::: Supplied records

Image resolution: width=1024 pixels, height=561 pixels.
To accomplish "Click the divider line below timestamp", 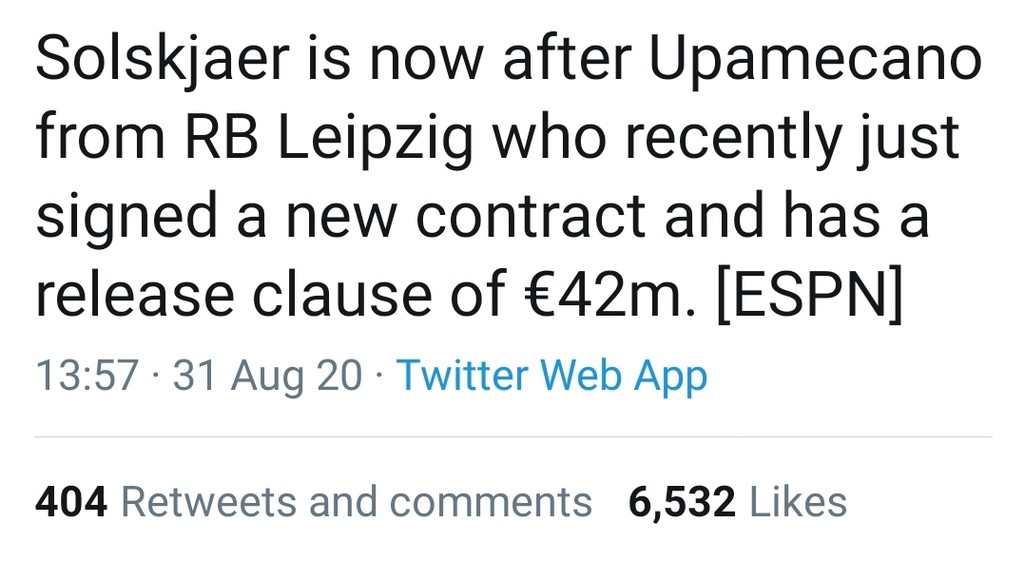I will pyautogui.click(x=512, y=436).
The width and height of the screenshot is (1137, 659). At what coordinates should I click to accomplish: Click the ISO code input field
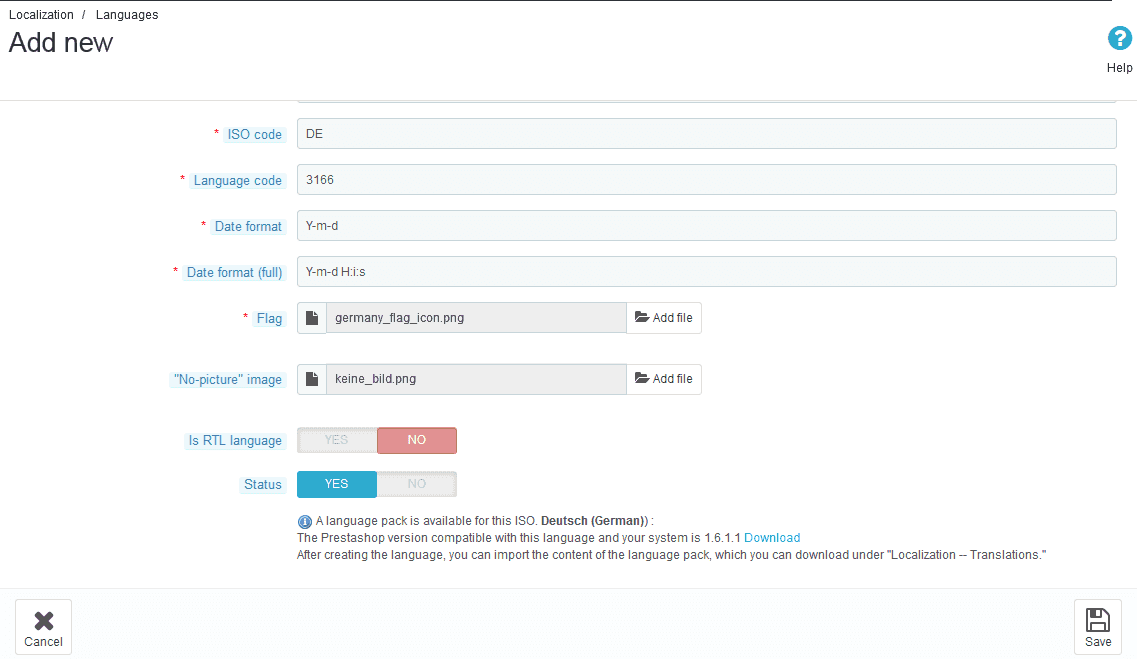pyautogui.click(x=706, y=134)
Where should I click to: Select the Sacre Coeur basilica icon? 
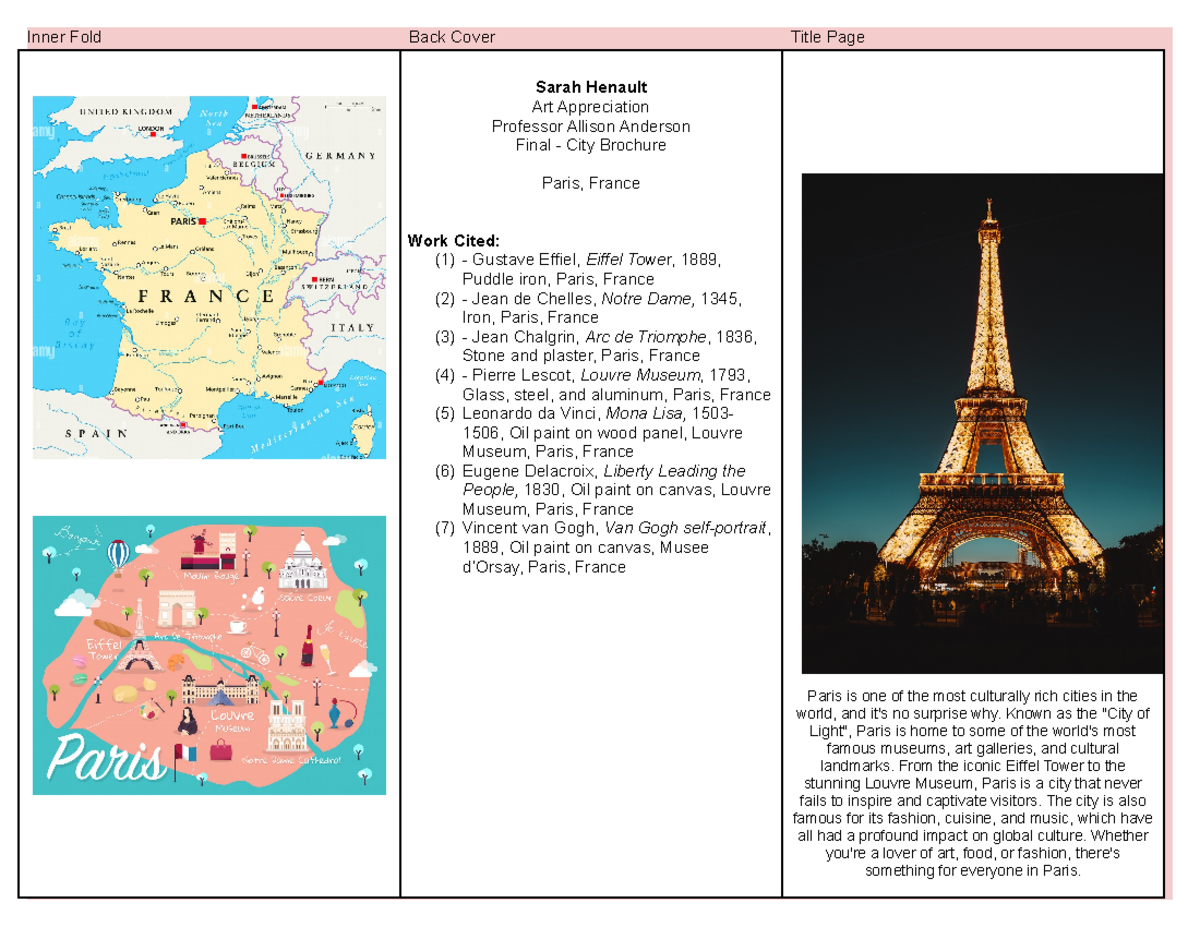click(301, 563)
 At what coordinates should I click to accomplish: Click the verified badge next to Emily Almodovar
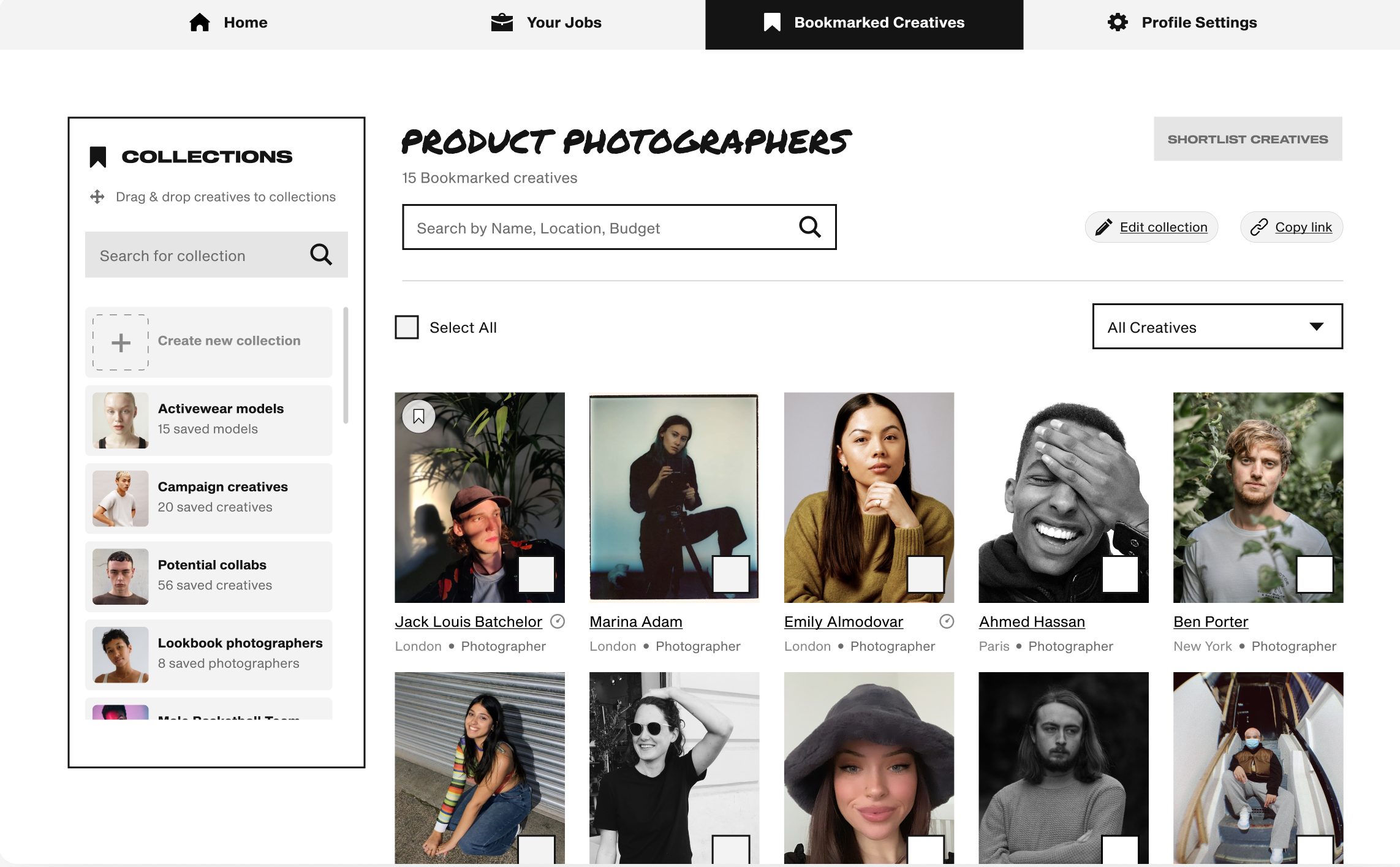point(947,621)
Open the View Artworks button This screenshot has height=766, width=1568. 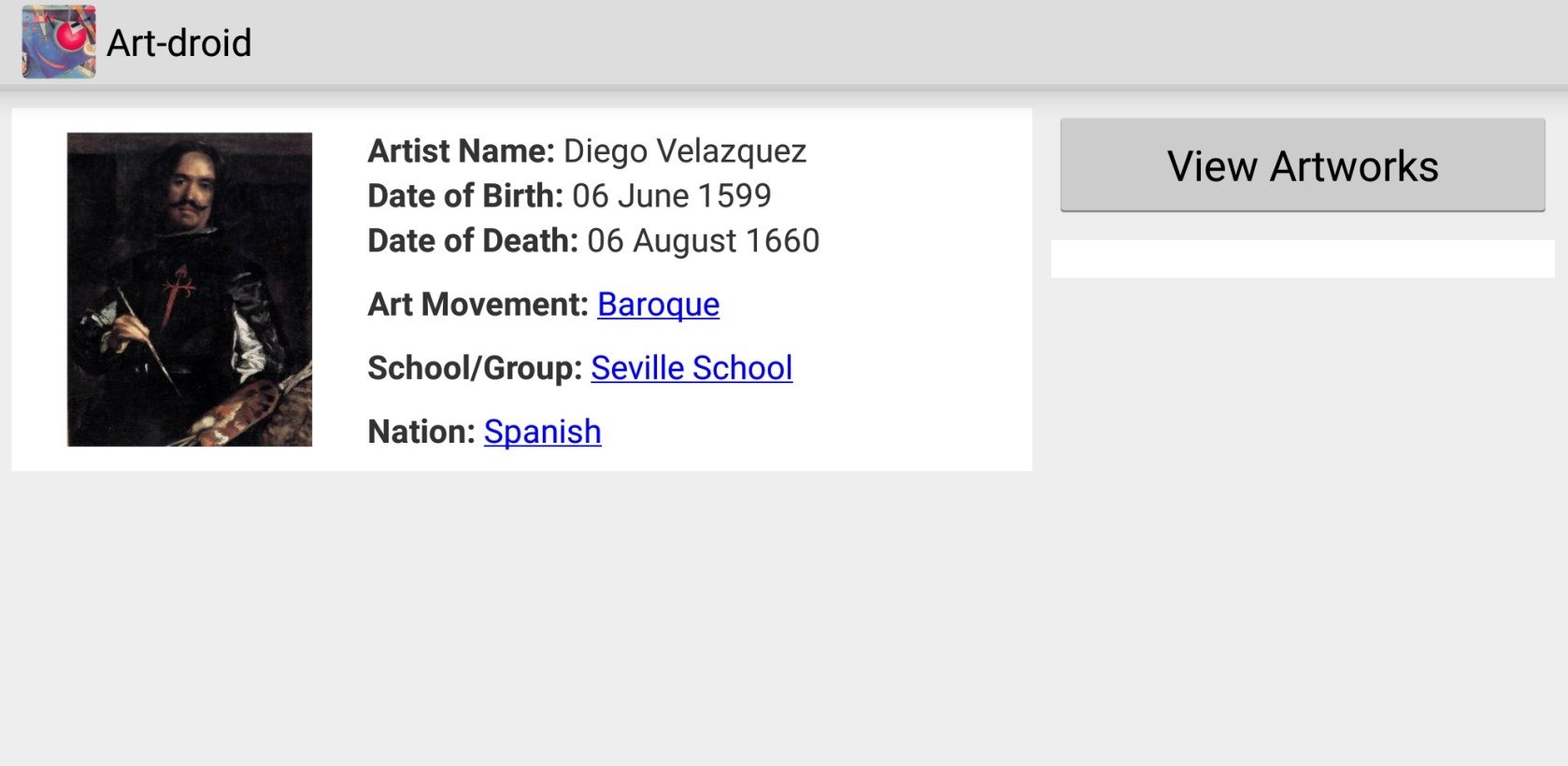1303,165
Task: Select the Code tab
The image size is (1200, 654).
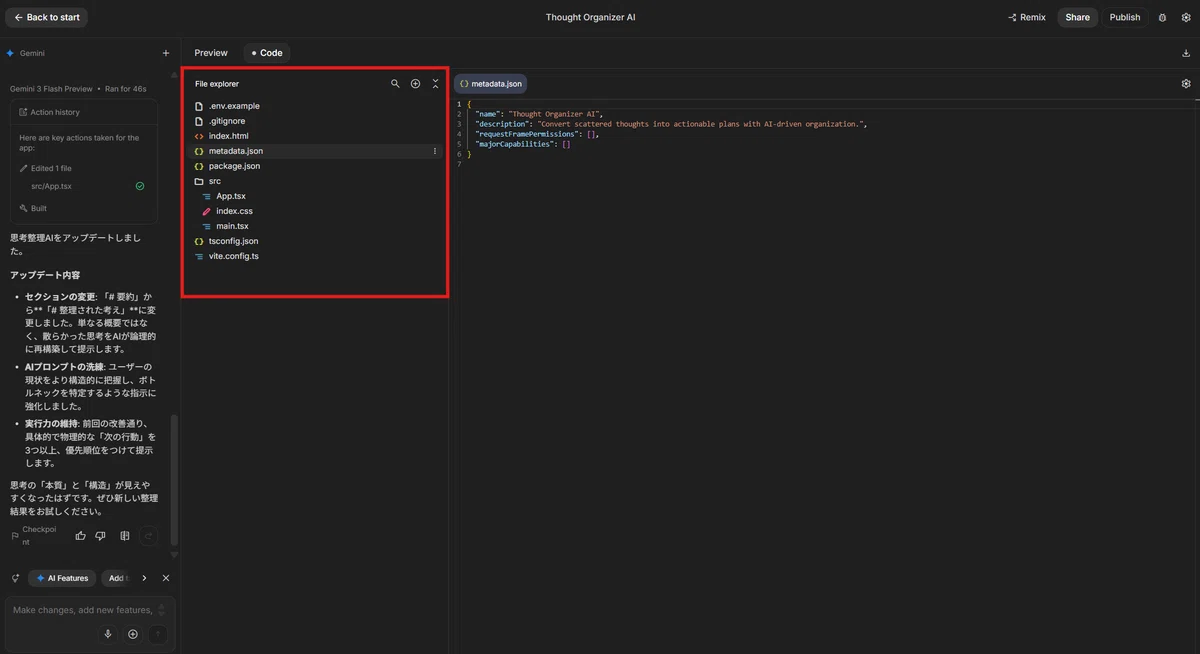Action: coord(267,53)
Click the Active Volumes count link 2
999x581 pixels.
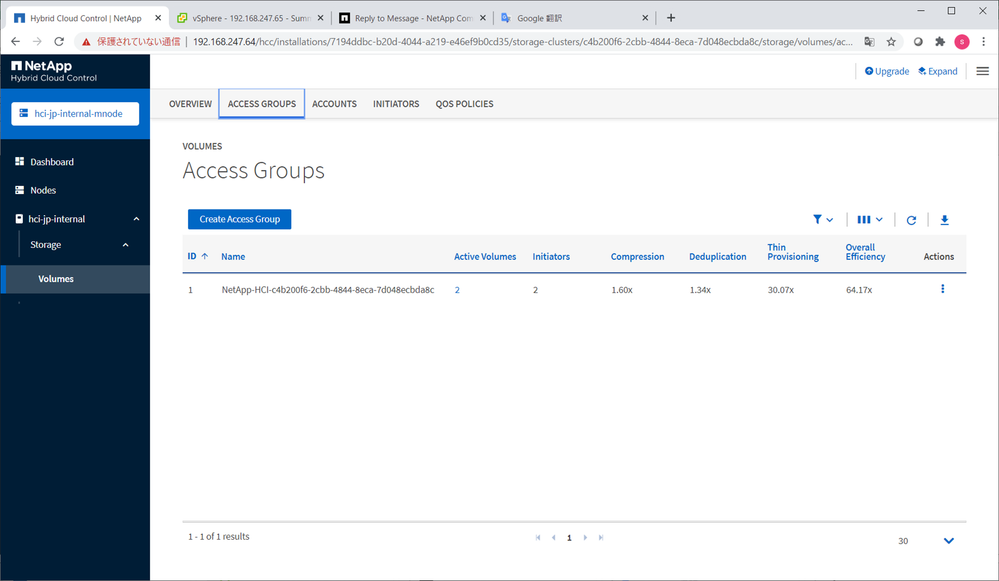click(457, 290)
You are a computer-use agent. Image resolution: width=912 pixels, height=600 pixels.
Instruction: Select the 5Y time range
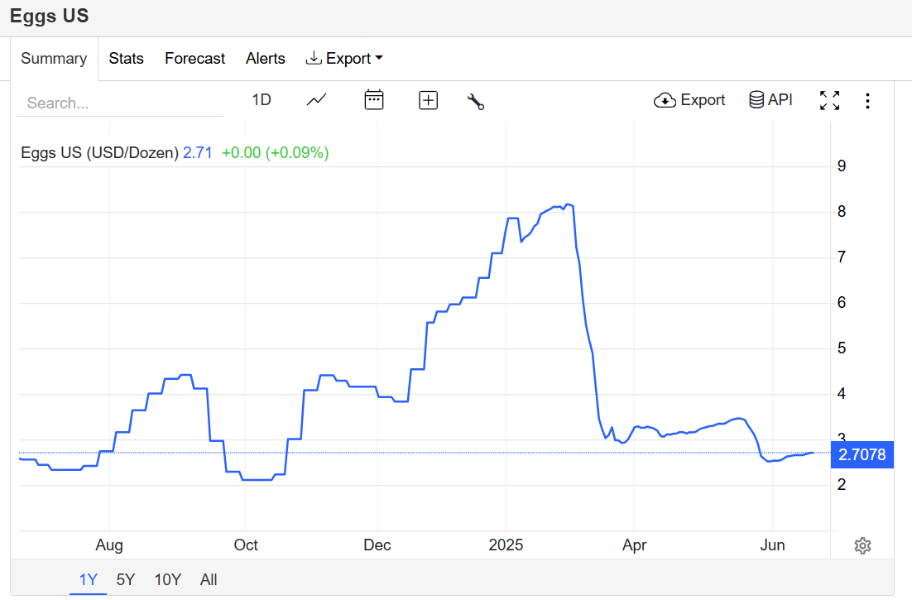tap(126, 580)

::::::

■ Activity:
Show all of the lines above in which "resolution" is present.

■ Task answer:
Image resolution: width=1024 pixels, height=561 pixels.
You are a computer-use agent. Image resolution: width=912 pixels, height=600 pixels.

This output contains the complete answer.